Task details
Exactly reproduce the lines beginning with the line that includes "Screen dimensions: 772x772" and ending with the last line of the data.

(Collection entries)
=== Section Start ===

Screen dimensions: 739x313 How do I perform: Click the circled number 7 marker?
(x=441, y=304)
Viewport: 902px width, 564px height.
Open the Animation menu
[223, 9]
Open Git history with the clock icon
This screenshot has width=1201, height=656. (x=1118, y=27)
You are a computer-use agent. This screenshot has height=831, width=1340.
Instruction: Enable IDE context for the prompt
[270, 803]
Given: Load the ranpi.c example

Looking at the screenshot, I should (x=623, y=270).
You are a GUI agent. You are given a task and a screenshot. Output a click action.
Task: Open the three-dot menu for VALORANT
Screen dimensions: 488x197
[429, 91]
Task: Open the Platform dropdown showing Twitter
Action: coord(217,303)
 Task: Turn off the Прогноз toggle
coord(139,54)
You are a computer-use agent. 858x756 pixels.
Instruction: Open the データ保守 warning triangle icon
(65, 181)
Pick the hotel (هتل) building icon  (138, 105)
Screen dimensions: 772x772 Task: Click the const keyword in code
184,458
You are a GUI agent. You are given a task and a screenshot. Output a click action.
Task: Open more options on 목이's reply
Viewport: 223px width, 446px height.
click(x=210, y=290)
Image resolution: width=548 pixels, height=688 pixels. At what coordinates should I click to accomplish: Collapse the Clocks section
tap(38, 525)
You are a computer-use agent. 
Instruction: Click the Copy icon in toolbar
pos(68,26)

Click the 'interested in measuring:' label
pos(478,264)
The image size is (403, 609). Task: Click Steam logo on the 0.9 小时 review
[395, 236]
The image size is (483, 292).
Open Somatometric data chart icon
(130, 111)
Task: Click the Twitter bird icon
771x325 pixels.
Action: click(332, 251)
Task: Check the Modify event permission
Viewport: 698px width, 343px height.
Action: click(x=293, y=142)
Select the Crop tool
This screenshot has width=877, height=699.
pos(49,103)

=== Section End ===

Task output
Screen dimensions: 772x772 Task: Click the const keyword in code
184,458
You are a GUI agent. You are given a task and a screenshot. Output a click action.
Task: Open more options on 목이's reply
Viewport: 223px width, 446px height.
click(x=210, y=290)
Image resolution: width=548 pixels, height=688 pixels. At what coordinates should I click to accomplish: Collapse the Clocks section
tap(38, 525)
You are a computer-use agent. 
Instruction: Click the Copy icon in toolbar
pos(68,26)

Click the 'interested in measuring:' label
pos(478,264)
The image size is (403, 609). Task: Click Steam logo on the 0.9 小时 review
[395, 236]
The image size is (483, 292).
Open Somatometric data chart icon
(130, 111)
Task: Click the Twitter bird icon
771x325 pixels.
Action: click(332, 251)
Task: Check the Modify event permission
Viewport: 698px width, 343px height.
Action: click(x=293, y=142)
Select the Crop tool
This screenshot has width=877, height=699.
pos(49,103)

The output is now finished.